Mamuju Tengah – Awak media yang bergabung dalam Organisasi Ikatan Jurnalis Sulawesi Barat ( IJS ) gelar silaturrahmi ke keluarga kurang mampu di dusun kampung baru Desa Kuo Kecamatan Pangale Kabupaten Mamuju Tengah Provinsi Sulawesi Barat, Senin ( 9/2/2026)
Kegiatan dilakukan dalam rangka Hari Pers Nasional (HPN) pada hari ini, 9 Februari 2026. Organisasi IJS Mamuju Tengah memberikan bantuan uang tunai sebanyak 1, 1 juta rupiah kepada keluarga kurang mampu.
Ketua umum DPW IJS Mamuju Tengah, Sirajuddin mengatakan, wartawan IJS punya kepedulian terhadap keluarga kurang mampu, di samping aktivitas utamanya meliput berita.
“ Tepat Hari Pers Nasional ( HPN ), kami ingin berbagi dan hadir langsung di tengah masyarakat yang membutuhkan. Pers harus punya empati dan keberpihakan pada kemanusiaan, ” ucapnya.
Walaupun wartawan IJS Mamuju Tengah tidak sempat mengikuti Hari Pers Nasional yang digelar di Provinsi Banten, tetapi dengan kepedulian sosial kepada masyarakat merupakan bentuk nyata dukungan partisipasi kami peringati HPN 2026 yang bertemakan Pers Sehat, Ekonomi Berdaulat, Bangsa Kuat.
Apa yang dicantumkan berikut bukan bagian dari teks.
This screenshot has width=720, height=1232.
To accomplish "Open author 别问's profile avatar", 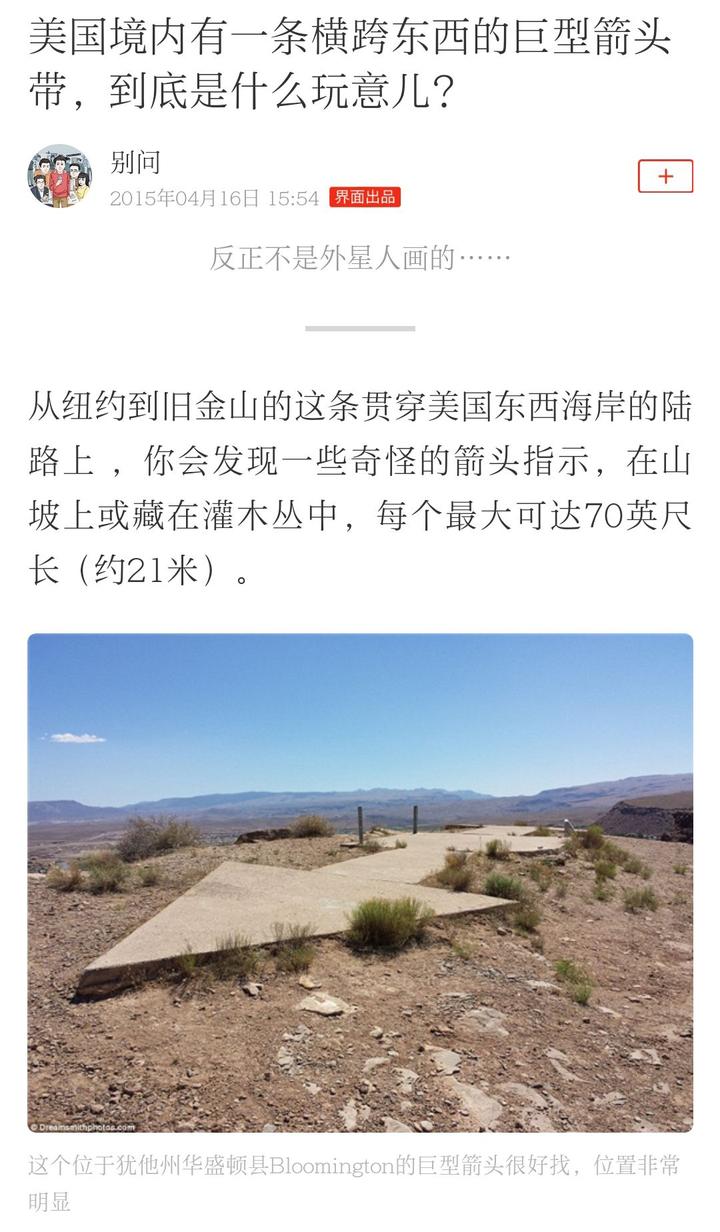I will point(59,176).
Ia berharap terjalin hubungan erat antara wartawan khususnya Wartawan yang tergabung dalam organisasi IJS dan masyarakat sekaligus menumbuhkan semangat solidaritas sosial di kabupaten Mamuju Tengah
Menurutnya ada anggota wartawan IJS Mamuju Tengah sempat melihat dan memperhatikan keluarga yang kurang mampu itu, disampaikan ke organisasi IJS dan DPP IJS Provinsi Sulawesi Barat merespon positif dengan bukti menyumbang ke IJS Mamuju Tengah untuk diberikan kepada keluarga kurang mampu atas nama organisasi Ikatan Jurnalis Sulawesi Barat.
Bantuan uang tunai diserahkan langsung oleh Satria, Sekertaris Umum DPW Kabupaten Mamuju Tengah kepada kepala keluarga kurang mampu.
Kepala Dusun Kampung Baru, Agus Budiarto Desa Kuo sangat mengapresiasi kepedulian IJS terhadap warganya. Ini adalah bentuk kepedulian yang patut diapresiasi dan semoga menjadi inspirasi bagi banyak pihak.
Kepala keluarga kurang mampu Arif Usman mengaku bahwa bantuan yang diberikan IJS sangat bermanfaat bagi dirinya bersama keluarga.
Diketahui Arif Usman (58) Bersama dua anaknya karena istri telah meninggal dunia telah bertahun-tahun hidup di sebuah gubuk reyot dan tak layak huni ( kemiskinan ekstrem).